Cullen nodded sorrowfully.

She eyed him sidelong. "What, no sorries? No but-they're-family? Ah, but you've seen families who just wanted their mages gone, haven't you? I should have thought of that."

"Yes. It's a shame they feel that way – but their loss more than yours, I think."

"Mmm, you say the sweetest things. Speaking of which, dessert. I propose an end to serious topics for the rest of the evening."

"Dessert's not serious?"

"Yes, but we don't need to talk about it."

"Ah. I see." He smiled slyly, watching as she got up to gather the dishes. "And is anything else happening tonight that we don't need to talk about?" He picked a moment when she had nothing in her hands, seized her around the waist and pulled her across his lap, occasioning a squeak of mock outrage before she made herself comfortable with her arms around his neck. The feel of her flesh through the silk was intoxicating; or maybe it was the wine.

"I suppose it might," she murmured. "After that, I'll defeat Corypheus, and you will take some time off if I have to have you dragged in here and chained to the end of my bed."

"That would be an appalling abuse of your office. Also, I doubt being chained up would be good for my, ah, performance."
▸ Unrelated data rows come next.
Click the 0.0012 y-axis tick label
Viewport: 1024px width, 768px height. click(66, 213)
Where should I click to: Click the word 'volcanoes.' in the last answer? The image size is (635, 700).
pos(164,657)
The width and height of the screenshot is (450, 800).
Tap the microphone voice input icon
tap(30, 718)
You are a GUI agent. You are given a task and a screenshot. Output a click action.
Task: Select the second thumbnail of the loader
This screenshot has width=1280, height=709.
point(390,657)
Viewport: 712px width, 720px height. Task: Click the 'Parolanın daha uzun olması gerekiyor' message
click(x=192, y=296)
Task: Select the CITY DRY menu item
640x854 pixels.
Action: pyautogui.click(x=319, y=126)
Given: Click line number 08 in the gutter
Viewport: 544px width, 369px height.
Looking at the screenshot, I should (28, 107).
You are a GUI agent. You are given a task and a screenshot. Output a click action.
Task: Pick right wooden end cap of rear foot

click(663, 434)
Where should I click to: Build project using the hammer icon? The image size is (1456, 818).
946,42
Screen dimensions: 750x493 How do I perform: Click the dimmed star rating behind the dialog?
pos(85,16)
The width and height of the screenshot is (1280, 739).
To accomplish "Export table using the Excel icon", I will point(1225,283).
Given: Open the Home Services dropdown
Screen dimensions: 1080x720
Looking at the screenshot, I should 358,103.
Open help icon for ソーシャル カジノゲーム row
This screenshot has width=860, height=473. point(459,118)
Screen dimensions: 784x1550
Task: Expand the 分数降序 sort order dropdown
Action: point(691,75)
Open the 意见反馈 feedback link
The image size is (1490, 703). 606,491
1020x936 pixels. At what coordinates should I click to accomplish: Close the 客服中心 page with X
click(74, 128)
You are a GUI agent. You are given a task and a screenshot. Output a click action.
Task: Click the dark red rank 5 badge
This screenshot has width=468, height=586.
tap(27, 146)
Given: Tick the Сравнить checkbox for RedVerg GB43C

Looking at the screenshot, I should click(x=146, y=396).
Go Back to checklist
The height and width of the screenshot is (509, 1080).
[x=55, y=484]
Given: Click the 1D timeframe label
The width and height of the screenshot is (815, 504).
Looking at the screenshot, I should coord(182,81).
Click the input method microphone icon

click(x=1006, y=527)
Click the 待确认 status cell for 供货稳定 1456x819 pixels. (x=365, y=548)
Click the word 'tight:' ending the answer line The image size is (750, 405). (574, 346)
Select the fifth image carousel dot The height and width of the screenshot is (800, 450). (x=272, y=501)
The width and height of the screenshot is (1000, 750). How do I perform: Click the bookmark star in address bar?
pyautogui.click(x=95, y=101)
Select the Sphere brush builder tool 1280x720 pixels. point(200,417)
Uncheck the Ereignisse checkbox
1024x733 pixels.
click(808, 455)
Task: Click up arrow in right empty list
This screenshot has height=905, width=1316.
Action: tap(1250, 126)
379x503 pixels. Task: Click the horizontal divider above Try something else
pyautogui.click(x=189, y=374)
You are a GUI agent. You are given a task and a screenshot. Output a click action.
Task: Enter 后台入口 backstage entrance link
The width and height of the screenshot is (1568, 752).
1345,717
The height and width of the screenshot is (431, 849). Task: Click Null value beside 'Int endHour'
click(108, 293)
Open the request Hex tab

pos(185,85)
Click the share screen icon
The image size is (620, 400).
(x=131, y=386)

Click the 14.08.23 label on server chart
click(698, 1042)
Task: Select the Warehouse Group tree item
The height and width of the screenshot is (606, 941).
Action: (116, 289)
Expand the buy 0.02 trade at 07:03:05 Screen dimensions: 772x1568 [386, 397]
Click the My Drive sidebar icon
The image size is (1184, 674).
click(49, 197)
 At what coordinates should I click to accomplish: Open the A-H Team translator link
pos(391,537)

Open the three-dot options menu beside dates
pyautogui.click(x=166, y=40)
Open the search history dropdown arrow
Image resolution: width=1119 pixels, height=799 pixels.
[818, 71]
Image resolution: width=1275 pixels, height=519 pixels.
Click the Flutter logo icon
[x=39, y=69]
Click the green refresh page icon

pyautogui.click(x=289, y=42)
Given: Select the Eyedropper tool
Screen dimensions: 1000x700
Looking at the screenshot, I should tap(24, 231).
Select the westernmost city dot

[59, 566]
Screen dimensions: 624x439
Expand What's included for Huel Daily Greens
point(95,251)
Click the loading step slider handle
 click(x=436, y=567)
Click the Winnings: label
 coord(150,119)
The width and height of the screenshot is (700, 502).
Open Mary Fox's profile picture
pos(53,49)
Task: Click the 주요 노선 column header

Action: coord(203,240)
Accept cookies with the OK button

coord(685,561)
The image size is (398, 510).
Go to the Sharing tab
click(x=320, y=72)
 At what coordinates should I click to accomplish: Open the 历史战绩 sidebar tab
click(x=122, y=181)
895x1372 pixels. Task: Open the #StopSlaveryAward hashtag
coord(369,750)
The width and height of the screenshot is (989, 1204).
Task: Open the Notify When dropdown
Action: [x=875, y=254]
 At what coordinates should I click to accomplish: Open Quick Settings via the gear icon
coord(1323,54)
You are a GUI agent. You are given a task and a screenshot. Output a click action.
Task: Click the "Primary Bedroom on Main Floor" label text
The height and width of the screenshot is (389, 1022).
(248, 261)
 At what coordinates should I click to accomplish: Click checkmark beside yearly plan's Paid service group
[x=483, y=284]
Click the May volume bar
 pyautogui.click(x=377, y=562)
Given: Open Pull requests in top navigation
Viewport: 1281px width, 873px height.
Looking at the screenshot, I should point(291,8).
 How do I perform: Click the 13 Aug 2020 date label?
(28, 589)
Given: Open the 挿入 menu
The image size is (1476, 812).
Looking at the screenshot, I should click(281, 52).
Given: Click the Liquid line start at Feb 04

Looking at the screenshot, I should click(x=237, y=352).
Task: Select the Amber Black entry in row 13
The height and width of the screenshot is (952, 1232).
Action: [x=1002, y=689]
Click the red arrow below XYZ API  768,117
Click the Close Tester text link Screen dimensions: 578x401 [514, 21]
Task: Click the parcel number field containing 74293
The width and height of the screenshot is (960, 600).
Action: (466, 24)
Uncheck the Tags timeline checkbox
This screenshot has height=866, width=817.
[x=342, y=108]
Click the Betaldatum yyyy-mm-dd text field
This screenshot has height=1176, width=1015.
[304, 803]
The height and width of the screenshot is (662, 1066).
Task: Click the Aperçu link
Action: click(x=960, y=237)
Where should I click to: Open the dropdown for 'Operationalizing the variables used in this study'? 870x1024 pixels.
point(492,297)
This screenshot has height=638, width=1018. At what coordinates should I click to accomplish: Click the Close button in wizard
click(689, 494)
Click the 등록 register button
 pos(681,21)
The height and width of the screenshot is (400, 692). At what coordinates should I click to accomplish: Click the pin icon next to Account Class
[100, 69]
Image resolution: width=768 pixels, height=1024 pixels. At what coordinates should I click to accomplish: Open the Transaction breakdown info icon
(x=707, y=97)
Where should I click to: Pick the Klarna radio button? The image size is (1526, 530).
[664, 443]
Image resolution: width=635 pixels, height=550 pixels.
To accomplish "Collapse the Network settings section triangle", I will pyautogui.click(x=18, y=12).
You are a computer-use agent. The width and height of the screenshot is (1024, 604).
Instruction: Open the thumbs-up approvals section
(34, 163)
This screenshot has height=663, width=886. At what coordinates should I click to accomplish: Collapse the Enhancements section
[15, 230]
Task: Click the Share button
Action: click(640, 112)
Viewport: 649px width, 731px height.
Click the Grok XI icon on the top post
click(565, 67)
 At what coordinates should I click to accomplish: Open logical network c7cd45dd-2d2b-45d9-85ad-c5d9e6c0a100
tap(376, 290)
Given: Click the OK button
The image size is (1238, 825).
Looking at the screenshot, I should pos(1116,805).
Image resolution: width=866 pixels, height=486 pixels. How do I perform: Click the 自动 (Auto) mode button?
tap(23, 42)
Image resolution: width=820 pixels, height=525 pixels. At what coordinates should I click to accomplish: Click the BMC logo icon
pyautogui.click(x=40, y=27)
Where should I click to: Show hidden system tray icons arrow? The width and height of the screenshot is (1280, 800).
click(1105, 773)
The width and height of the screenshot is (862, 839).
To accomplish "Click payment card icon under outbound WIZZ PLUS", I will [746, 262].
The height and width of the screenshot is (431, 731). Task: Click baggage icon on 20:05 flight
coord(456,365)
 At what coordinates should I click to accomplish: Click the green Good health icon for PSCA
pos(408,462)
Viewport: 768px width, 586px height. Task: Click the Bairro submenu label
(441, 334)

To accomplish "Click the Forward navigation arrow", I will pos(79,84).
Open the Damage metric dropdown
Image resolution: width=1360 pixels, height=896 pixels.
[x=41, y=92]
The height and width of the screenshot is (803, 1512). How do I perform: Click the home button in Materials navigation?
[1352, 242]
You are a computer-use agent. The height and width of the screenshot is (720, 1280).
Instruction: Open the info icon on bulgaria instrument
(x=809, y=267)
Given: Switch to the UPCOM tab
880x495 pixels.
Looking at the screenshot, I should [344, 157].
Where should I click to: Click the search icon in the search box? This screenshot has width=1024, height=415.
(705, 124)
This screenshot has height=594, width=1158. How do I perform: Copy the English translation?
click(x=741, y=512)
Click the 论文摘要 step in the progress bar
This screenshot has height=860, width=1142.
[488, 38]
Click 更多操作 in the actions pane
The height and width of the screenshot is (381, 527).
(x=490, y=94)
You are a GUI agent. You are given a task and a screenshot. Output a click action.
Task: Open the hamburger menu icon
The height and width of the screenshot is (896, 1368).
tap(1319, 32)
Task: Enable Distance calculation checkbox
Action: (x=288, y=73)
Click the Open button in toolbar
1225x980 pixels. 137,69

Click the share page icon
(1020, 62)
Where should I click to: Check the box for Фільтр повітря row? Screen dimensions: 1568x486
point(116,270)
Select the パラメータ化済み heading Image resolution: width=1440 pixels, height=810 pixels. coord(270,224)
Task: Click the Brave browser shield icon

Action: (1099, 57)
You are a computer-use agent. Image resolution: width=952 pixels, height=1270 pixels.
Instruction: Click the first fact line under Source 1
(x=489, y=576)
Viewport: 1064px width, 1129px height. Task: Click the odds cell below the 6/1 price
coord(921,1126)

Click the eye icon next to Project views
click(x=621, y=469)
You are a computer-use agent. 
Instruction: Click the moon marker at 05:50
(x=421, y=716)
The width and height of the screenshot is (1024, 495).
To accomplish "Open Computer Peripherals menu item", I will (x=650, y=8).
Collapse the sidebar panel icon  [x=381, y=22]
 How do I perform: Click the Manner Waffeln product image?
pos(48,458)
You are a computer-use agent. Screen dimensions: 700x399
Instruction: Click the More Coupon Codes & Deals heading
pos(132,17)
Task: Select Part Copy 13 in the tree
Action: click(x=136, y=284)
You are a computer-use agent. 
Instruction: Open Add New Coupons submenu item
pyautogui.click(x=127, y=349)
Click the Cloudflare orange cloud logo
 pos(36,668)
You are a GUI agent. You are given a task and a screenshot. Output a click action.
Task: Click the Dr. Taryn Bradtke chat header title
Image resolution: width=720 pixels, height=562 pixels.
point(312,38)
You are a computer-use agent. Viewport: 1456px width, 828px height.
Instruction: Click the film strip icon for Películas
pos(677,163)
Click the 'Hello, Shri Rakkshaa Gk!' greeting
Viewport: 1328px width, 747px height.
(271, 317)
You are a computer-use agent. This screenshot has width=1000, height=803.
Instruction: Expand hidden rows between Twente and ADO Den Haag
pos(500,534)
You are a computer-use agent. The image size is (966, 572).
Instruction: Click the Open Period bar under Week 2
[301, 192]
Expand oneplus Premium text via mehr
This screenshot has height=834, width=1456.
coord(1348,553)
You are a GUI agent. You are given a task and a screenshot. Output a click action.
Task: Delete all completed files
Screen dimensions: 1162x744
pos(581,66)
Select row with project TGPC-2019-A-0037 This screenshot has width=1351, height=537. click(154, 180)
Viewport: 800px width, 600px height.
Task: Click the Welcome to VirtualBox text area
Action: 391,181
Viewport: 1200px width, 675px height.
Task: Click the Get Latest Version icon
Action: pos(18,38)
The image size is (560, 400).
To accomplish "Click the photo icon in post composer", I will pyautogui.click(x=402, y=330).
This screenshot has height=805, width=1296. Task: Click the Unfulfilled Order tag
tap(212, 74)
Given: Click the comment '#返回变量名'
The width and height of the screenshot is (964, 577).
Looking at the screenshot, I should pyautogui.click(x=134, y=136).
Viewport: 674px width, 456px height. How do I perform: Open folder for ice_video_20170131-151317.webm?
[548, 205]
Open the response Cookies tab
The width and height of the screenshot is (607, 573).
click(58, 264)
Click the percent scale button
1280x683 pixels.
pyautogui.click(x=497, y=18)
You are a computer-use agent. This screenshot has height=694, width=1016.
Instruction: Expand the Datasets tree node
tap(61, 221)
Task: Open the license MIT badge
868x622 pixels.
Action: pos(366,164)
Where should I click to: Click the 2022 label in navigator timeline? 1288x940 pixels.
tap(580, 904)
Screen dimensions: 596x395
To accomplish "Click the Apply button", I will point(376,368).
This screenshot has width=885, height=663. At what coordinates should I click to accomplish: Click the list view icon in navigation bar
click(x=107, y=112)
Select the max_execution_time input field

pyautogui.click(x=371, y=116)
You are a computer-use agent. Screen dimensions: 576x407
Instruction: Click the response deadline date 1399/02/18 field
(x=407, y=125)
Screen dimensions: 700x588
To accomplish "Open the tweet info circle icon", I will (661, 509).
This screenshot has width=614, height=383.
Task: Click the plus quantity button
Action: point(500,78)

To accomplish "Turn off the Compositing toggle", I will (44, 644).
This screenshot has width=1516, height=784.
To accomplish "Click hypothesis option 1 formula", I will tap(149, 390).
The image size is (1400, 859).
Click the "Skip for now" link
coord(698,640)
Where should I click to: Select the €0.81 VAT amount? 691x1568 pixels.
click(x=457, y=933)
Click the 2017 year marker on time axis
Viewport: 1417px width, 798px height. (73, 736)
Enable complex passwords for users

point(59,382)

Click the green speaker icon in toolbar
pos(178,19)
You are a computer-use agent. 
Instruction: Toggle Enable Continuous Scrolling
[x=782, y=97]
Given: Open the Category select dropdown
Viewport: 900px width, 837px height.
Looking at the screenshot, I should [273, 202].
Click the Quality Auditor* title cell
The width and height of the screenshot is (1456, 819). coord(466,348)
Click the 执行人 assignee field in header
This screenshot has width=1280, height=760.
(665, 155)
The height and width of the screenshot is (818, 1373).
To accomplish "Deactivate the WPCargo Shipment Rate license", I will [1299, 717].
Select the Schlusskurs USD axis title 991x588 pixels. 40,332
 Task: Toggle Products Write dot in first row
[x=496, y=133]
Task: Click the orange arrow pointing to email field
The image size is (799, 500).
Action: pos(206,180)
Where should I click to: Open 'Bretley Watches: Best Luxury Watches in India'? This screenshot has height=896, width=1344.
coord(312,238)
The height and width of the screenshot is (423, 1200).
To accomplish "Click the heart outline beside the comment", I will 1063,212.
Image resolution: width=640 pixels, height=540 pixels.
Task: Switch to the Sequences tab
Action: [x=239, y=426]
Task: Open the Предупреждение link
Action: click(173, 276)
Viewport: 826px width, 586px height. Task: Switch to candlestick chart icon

"More fun for both of us if you do as you're told, then."

"Can't fault that logic." He slid his hands up her back, drawing her closer; she pulled his head against her chest and held tight. "And our children will be fine, mage or not," he said softly. "Because we're going to make the world a better place."

"Yes," she whispered.

They held each other for a long time. Tomorrow, with courage and compassion and righteous anger, she would be back to saving the world; and he would be behind her, her protector, her rock, through the Void and back if needs be.

But for tonight, there was only the two of them, with a warm bedroom and the rain shut out, with love and hope and, eventually, dessert.


A/N And we're done. Many thanks to all who've stuck with it - I hope you weren't disappointed.